How are the following variables defined in Bladed?
- Support structure deflections / velocities / accelerations
- Support structure globlal positions / velocities / accelerations
Support structure deflections:
• Tower proximal node coordinates i.e. tower base or modal reference node coordinates. For a fixed base turbine, this aligns with global coordinates
o Translational deflection relative to tower base.
o Rotational deflection relative to tower base output as rotation vector (axis-angle convention*)
Support structure velocities:
• Tower proximal node (tower base) coordinates.
o Translational velocity relative to tower base.
o Rotational velocity relative to tower base output as rotation vector (axis-angle convention*)
Support structure accelerations:
• Tower proximal node (tower base) coordinates.

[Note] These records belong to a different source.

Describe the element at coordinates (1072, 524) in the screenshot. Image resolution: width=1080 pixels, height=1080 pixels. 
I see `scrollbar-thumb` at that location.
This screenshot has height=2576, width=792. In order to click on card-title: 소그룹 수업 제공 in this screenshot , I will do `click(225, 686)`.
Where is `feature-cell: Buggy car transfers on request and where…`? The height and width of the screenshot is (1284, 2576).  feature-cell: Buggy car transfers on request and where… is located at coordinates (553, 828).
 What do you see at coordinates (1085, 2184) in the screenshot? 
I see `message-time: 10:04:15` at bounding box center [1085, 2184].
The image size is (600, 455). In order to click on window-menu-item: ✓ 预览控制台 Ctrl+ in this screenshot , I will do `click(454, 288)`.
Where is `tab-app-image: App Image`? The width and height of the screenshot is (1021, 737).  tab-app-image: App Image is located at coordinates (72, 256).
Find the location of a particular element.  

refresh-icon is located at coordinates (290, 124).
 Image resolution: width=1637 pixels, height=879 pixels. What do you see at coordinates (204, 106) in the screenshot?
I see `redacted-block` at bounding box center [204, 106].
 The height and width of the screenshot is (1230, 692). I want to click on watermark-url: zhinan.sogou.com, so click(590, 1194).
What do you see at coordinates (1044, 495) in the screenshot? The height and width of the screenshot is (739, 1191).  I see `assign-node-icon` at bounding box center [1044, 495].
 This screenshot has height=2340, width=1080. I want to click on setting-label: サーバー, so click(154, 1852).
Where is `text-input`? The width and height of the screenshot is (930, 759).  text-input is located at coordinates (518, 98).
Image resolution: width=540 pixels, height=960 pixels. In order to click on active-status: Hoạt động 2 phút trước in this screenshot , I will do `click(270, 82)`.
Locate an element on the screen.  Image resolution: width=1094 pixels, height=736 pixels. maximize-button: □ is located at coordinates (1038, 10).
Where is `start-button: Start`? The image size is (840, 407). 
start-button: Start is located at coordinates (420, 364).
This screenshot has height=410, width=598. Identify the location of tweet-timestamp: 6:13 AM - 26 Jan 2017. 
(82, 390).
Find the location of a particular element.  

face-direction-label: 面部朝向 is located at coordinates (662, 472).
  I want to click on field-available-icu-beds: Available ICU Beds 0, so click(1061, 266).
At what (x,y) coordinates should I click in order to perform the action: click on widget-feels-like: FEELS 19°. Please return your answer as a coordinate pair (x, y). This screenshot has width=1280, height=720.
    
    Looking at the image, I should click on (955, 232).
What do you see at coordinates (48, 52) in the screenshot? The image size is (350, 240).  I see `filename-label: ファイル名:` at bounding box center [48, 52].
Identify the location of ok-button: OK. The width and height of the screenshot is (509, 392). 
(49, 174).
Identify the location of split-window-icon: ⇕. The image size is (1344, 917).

o Translational acceleration relative to tower base.
o Rotational acceleration relative to tower base output as rotation vector (axis-angle convention*)
Support structure global positions:
• Global position of support structure node, in global coordinates.
o Position relative to global (0,0,0)
o Orientation relative to global coordinate system. For a fixed base turbines, all support structure nodes initially have the same orientation as the global coordinate system.
Support structure global velocities:
• Global velocity of support structure node, in global coordinates.
o Absolute translational velocity of node
o Absolute angular velocity of node
Support structure global accelerations:
• Global acceleration of support structure node, in global coordinates.
o Absolute translational acceleration of node
o Absolute angular acceleration of node
* The axis-angle convention refers to the convention used to output rotation angles. This means that the rotational displacement from the undeflected orientation is considered as a single rotation about an axis. This rotation can be expressed as 3 orthogonal vectors aligned with e.g. the tower base coordinates. The 3 components of this rotation vector are output as the x, y and z rotational displacements.